Sunday, June 06, 2010

Heading back to SP

I've been working much of this weekend in preparation for a business trip back to Sao Paulo. I leave tomorrow night with 4 others but instead of returning before the weekend as I have the 2 other times I've been, I fly home Sunday night! This means I'll finally have my chance to see the city beyond my hotel, the offices and the restaurants our partners take us to for dinner in the evenings.

I will be spending the weekend with another colleague from Toronto who will be staying for an extra week thereafter.  We'll be there for the kick-off to the World Cup so there's bound to be lots of festivities in soccer- (or should I say football?) mad Brazil.  Ooh!  And maybe I'll go shopping!  I don't know what the big tourist attractions are in Sao Paulo.  I know there are football stadiums and a public park comparable to Central Park....and there's a fancy mall with a really cool bookstore that I want to see.  Other than that, I'm just going to go with the flow.

I'm already planning my wardrobe for the week ahead so I don't over-pack!  Now, back to work!

Thursday, June 03, 2010

Skinny Minnie

I've been working with a personal trainer now for 9 months and have seen significant results.
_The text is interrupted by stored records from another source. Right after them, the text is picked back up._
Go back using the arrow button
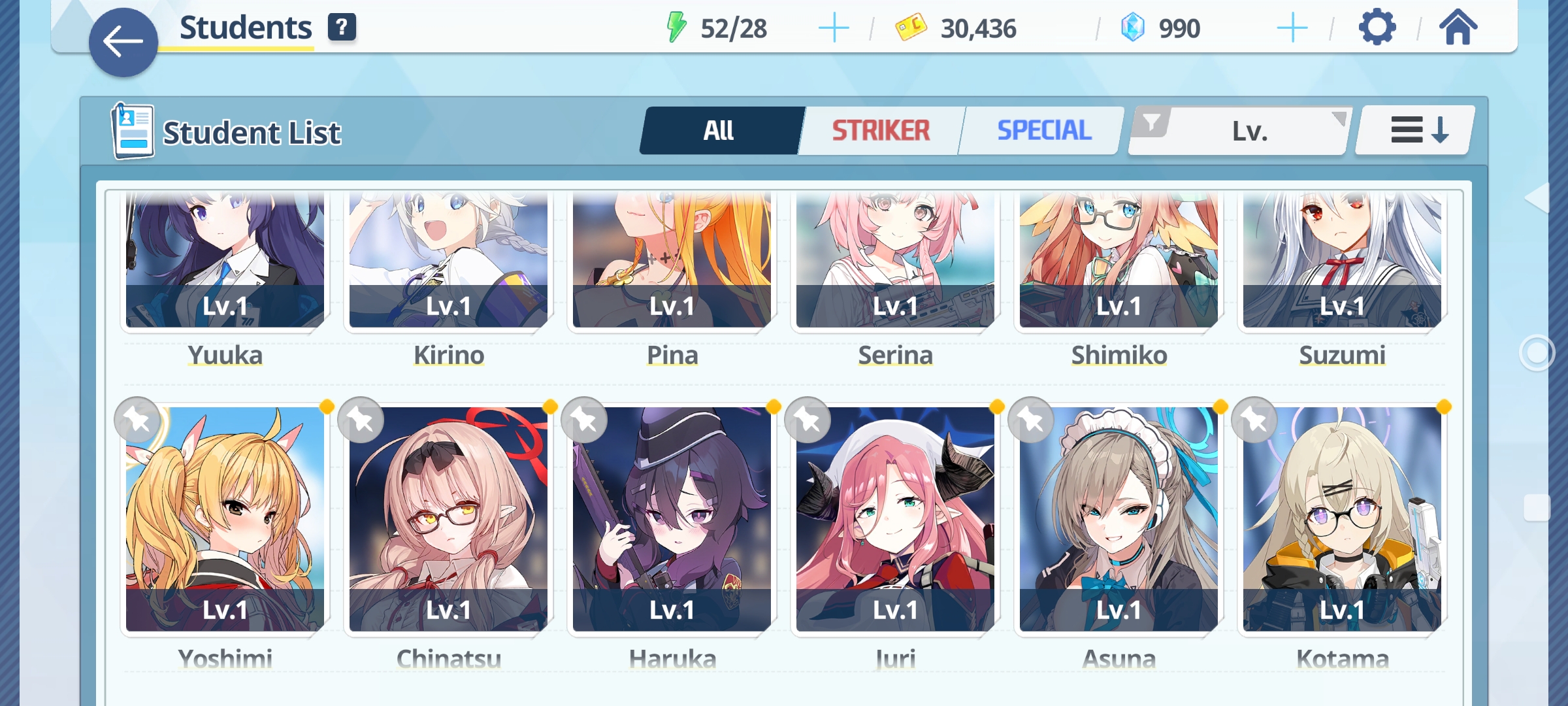This screenshot has width=1568, height=706. click(123, 42)
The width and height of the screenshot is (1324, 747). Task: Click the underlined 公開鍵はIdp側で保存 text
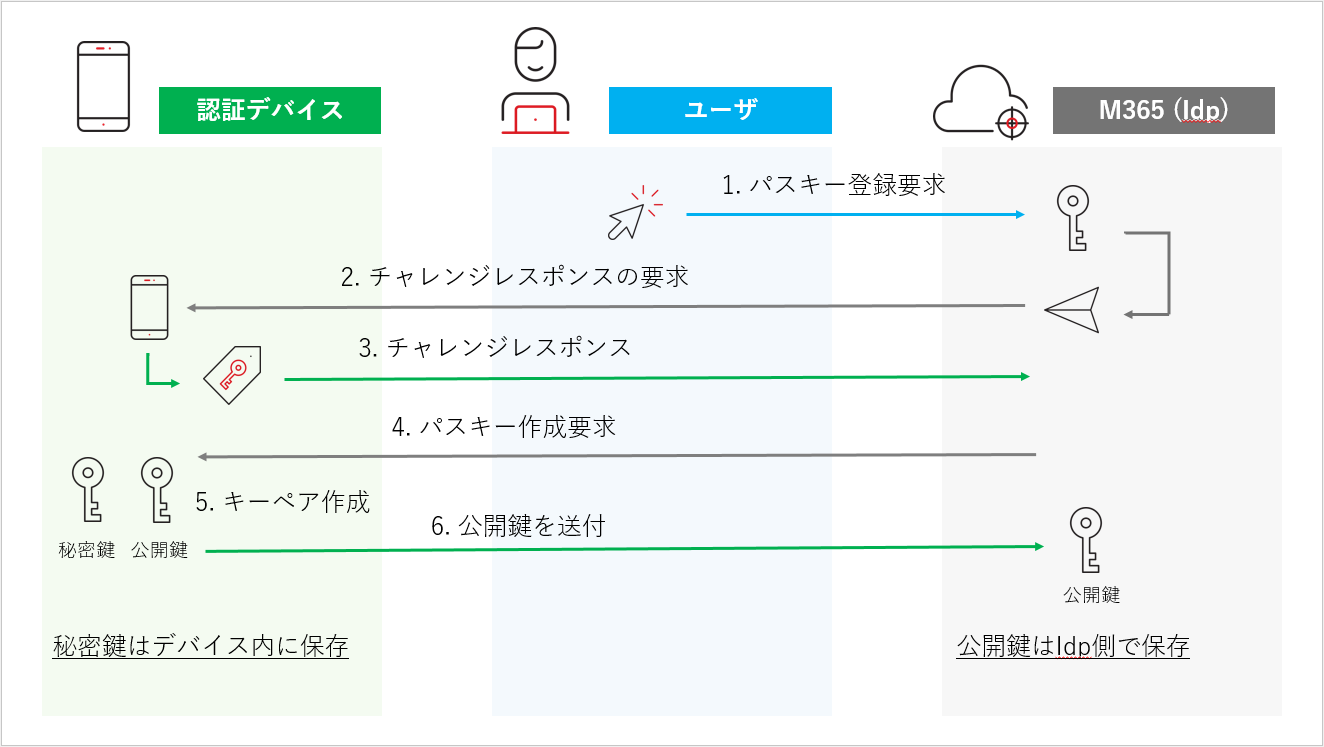1073,646
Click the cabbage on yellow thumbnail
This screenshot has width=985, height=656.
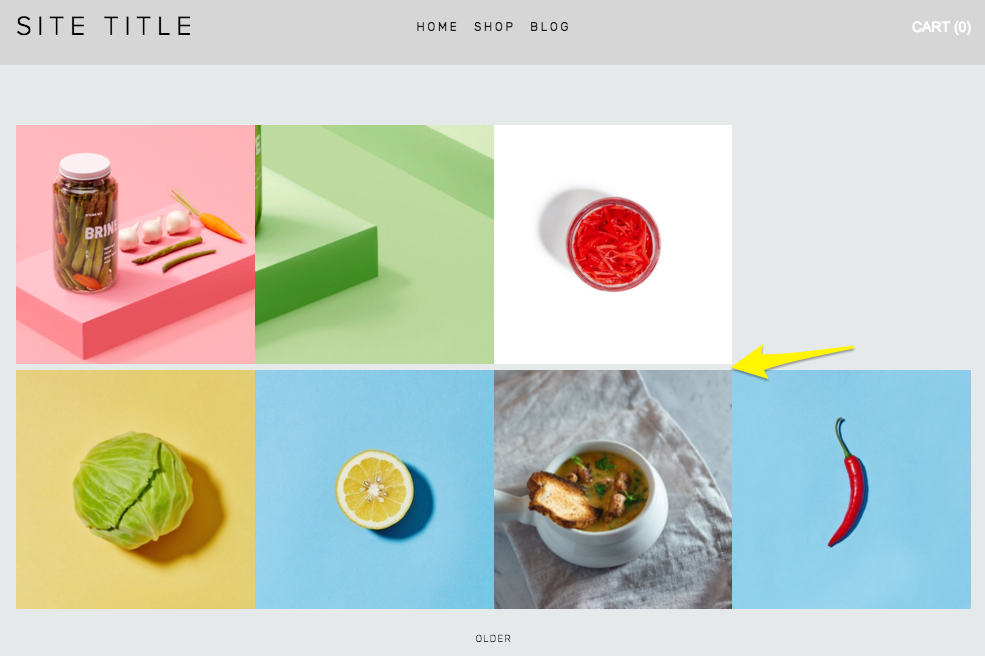pos(136,489)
Pants that used to fit are now saggy in the butt and hang loose off my hips, but on the plus side, I'm shopping my old wardrobe, now able to fit into pants that had grown too tight over the last few years, and shirts that made my muffin top all too apparent.  How thrilling is that?!

You know what's even more awesome?  I'm actually wearing belted skirts with my top tucked in!  I don't think I've EVER done that before in my life - at least not with a measure of confidence!!

Despite how proud I am of my leaner self, I'm rather embarrassed by the attention it's garnering.  It's not that I haven't been transparent about my efforts.  I've talked openly about my workouts and the changes I've made to my diet including the days I go low-carb/high-protein now that I'm in burn, so I should be happy that people are noticing.  But when my manager says, in the middle of a conversation, "Check out the pipes on this girl!" I squirm.  If I was a guy, I'd probably flex my arm in response just to show it off but instead I feel self-conscious.  And when another manager callls me a Skinny Minnie and my colleagues comment on how great I look, I feel uncomfortable because of the attention.

I know I should get over it, turn it around and be proud because I've worked so hard for these results.  But changing one's self-image takes time.  Not to say that my self-image was horrible before.  I know I sound like an ass when I say this but I know I'm pretty, and have even been called beautiful on occasion, though not usually cute, which is fair because I'm far too serious to be considered cute.  (I know, I'm an ass, but please, indulge me here.)  Yet I've never had the stereotypical thin Asian girl body.  I take after my decidedly pear-shaped aunt so have always been self-conscious about that, always comparing myself to other Asian girls. 

I know I will never be a skinny Asian girl - my hips will always be curvier and my bosom will always be, um, shall we say, modest, but I can learn to revel in the strength of my body.  I can do straight leg deadlifts and one arm rows with 65lb dumb bells and 100lb bar squats; I can even do real push-ups - 2 sets of 15, no less! - and I don't look like a butch.  I made it very clear to my trainer that I didn't want to look butchy.  How many skinny Asian girls can say the same?